*Passage for review*.

>>>>

“Uncertainty” is a word that has consistently been mentioned in outlooks for 2010 and beyond. To make a sale, it will likely require more prospects, longer lead times, alternative strategies, and patience. However, for as many challenges as you’re likely to face, this is a great opportunity to provide much-needed education and customer service.
Adequate insurance coverage is a critical aspect of financial health for Americans, but is often one of the first budget items sacrificed when times get lean. As individuals across the country try to attain financial security, education about the value of voluntary insurance in the event of sickness or a life-altering event, such as an accident or disability, is critical.
According to a recent study titled “Why Supplemental?” conducted by RTi Market Research, current economic conditions have changed the way consumers feel about their security and ability to survive financially in the event of illness, medical emergency, or job loss. In fact, unexpected illnesses and injuries cause 350,000 bankruptcies each year
To add to this problem, out-of-pocket medical costs continue to rise, and the nation is still undecided (as of press time) on a plan to reform the national health care system. According to a 2008 Kaiser study, working Americans pay, on average, more than $3,000 per year in out-of-pocket expenses toward family coverage – more than double what they paid a decade ago.
Consumers should have a financial safety net in place to offset rising health care costs. One way to help them achieve that is by educating clients about the value of supplemental insurance – a voluntary benefit that provides cash benefits in the event of accident or illness, leaving the policyholder to decide the best way to spend it. Cash benefits can help to cover expenses such as mortgage, rent, car payments, and utility bills. Voluntary insurance will also help eliminate multiple financial burdens and related stressors.
In fact, in the “Why Supplemental?” survey of 1,200 consumers, respondents without supplemental or voluntary health insurance coverage were more concerned about their finances, job security, and insurance than those with supplemental coverage. Many individuals without voluntary insurance are taking drastic steps to save money, including skipping doctor visits and foregoing necessary medical procedures. They are heightening their financial risks because they are unaware of alternative options for expanding coverage to help with copayments, wellness visits, increased deductibles, and other out-of-pocket costs.

<<<<

*Assignment 1*. In the article on supplemental insurance, how many consumers took part in the “Why Supplemental?” survey?
*Assignment 2*. Do these statements agree with the article on supplemental insurance? (a) RTi Market Research conducted the “Why Supplemental?” study. (b) The 2008 Kaiser study found that working Americans pay less out of pocket toward family coverage than they did a decade ago. (c) Cash benefits from supplemental insurance must be spent on medical bills.
Nothing in the records is needed here.

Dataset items
>>>>

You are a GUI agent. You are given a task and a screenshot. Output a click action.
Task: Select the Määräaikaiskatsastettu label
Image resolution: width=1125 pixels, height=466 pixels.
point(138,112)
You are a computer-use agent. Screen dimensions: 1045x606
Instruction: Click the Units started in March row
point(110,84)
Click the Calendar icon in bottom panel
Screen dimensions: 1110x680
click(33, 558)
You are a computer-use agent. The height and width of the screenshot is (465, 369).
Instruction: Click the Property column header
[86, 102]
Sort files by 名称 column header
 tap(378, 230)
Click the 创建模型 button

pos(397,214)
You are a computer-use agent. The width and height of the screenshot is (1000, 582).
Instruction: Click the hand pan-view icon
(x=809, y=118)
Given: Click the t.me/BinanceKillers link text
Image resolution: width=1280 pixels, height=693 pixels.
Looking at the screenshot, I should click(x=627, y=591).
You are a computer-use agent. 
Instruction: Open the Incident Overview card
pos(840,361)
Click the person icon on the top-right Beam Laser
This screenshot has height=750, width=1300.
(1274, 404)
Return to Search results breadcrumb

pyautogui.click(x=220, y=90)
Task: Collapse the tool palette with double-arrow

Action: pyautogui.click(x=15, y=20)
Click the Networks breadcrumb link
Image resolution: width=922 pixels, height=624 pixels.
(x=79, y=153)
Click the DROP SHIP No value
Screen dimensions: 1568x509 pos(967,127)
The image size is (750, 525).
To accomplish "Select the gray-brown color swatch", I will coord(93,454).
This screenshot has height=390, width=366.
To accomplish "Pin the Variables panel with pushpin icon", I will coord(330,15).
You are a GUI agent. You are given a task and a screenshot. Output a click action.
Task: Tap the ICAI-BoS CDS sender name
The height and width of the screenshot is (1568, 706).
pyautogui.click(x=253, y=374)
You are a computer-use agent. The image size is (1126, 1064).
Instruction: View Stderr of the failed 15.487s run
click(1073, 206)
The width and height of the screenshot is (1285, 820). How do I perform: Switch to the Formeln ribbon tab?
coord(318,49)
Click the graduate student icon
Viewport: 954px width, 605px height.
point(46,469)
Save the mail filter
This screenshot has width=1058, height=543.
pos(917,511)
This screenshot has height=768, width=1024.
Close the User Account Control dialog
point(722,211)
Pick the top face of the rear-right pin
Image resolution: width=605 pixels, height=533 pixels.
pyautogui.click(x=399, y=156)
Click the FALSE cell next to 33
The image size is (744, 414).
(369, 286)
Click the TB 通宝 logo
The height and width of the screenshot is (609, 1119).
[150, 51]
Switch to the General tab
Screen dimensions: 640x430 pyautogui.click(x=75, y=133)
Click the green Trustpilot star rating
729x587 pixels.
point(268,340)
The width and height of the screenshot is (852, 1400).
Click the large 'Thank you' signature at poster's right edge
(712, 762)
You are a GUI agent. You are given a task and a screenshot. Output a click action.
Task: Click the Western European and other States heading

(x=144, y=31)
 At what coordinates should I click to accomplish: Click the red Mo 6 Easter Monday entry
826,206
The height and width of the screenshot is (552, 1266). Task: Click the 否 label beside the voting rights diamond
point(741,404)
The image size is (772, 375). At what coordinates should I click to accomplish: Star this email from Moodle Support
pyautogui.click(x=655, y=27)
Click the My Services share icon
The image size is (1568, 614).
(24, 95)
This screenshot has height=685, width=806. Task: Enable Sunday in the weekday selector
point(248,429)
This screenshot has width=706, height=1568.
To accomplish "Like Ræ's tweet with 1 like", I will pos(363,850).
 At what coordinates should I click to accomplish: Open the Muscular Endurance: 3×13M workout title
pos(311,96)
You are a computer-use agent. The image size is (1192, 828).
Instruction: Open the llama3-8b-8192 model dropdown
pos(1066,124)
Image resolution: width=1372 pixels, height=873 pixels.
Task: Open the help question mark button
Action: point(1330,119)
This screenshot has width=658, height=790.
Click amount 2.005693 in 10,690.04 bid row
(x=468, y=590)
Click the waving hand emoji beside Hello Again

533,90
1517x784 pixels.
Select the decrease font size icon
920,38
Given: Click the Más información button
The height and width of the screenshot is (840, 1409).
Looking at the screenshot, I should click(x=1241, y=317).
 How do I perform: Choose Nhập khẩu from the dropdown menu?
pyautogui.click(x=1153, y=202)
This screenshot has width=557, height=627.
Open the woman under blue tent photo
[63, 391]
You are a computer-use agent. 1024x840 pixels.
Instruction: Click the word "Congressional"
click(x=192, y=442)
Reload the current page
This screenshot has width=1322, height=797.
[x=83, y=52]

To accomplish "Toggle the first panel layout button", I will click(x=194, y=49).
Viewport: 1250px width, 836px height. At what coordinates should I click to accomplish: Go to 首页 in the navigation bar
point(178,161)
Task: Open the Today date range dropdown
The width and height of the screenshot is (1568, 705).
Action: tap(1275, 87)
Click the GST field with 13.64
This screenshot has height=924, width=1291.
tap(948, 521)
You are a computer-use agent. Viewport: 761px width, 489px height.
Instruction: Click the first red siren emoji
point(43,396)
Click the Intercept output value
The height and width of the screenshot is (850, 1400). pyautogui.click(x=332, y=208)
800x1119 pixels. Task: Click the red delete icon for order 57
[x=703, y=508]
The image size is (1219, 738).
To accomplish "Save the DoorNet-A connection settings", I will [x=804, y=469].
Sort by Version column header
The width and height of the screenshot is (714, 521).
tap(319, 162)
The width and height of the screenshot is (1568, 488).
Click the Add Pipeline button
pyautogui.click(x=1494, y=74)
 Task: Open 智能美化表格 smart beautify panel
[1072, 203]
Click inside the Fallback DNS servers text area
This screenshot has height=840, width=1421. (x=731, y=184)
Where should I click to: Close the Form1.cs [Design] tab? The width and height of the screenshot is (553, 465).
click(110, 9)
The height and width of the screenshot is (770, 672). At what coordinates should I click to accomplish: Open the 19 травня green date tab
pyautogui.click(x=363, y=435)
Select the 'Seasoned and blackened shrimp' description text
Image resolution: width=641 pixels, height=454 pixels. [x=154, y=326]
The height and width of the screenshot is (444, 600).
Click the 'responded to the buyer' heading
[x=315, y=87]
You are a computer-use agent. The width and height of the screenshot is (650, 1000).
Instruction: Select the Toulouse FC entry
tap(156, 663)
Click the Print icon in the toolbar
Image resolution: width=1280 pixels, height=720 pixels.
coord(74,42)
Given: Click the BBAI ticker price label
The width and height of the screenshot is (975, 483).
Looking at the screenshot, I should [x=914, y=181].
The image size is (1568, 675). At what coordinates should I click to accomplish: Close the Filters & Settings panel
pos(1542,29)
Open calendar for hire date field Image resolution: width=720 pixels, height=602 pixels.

<<<<

*Task result 1*. 1,200 consumers.

*Task result 2*.
(a) Yes: “conducted by RTi Market Research”
(b) No: “more than double what they paid a decade ago”
(c) No: “leaving the policyholder to decide the best way to spend it”